Este resultado lo posiciona como la figura más fuerte del sector oficialista en el primer escenario medido. En un reñido segundo lugar, y distanciándose del resto de contendores, se ubica el abogado Abelardo de la Espriella, quien acumula un 14.4% de apoyo.
La presencia de estos dos nombres en la cima confirma un inicio de campaña dominado por figuras que representan polos opuestos en el espectro político nacional.
Este escenario electoral emerge en un contexto de insatisfacción ciudadana generalizada. La misma medición de opinión pública documentó que la desaprobación al desempeño del Gobierno Nacional alcanzó el 55.1%.

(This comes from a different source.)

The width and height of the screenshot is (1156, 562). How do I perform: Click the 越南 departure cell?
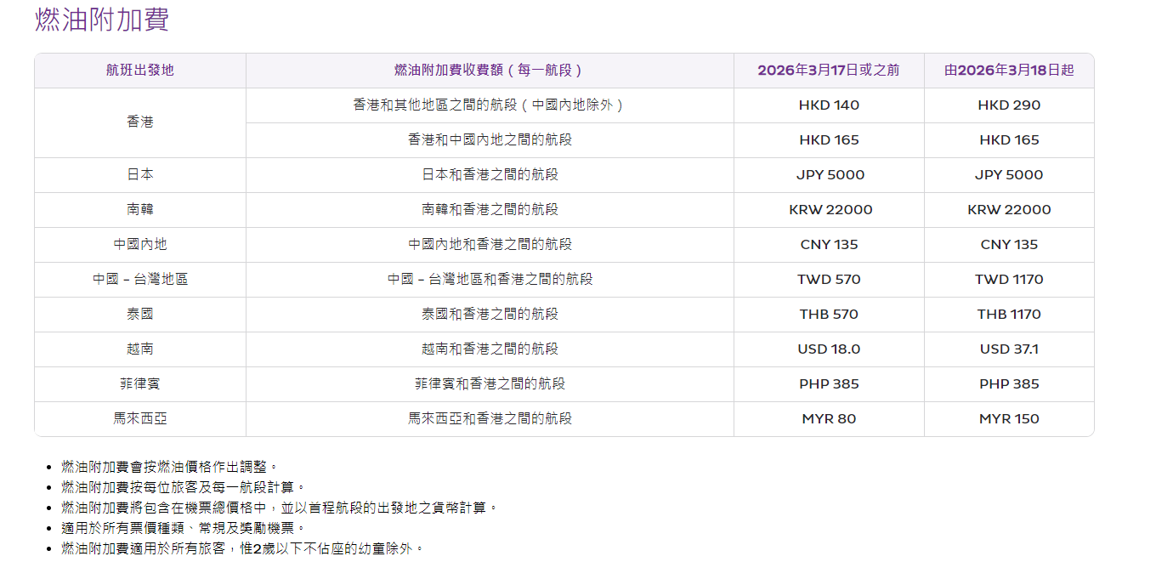pyautogui.click(x=140, y=349)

Además, un abrumador 60.6% de los participantes cree que el país se dirige por un sendero incorrecto, un indicador que habitualmente impacta en la búsqueda de alternativas radicales en las urnas.
La agenda de preocupaciones ciudadanas destaca los retos que deberá afrontar la próxima administración. Los entrevistados identificaron la inseguridad como el problema prioritario del país, acumulando el 31.3% de las menciones, seguido de cerca por la corrupción. Estos factores impulsan la intención de voto y definirán las plataformas de los candidatos en los próximos meses.
En otros hallazgos significativos, la encuesta simuló un balotaje entre un candidato avalado por el presidente Gustavo Petro y otro por el expresidente Álvaro Uribe. El aspirante uribista vencería cómodamente la segunda vuelta, superando al candidato de la Casa de Nariño por casi diez puntos porcentuales.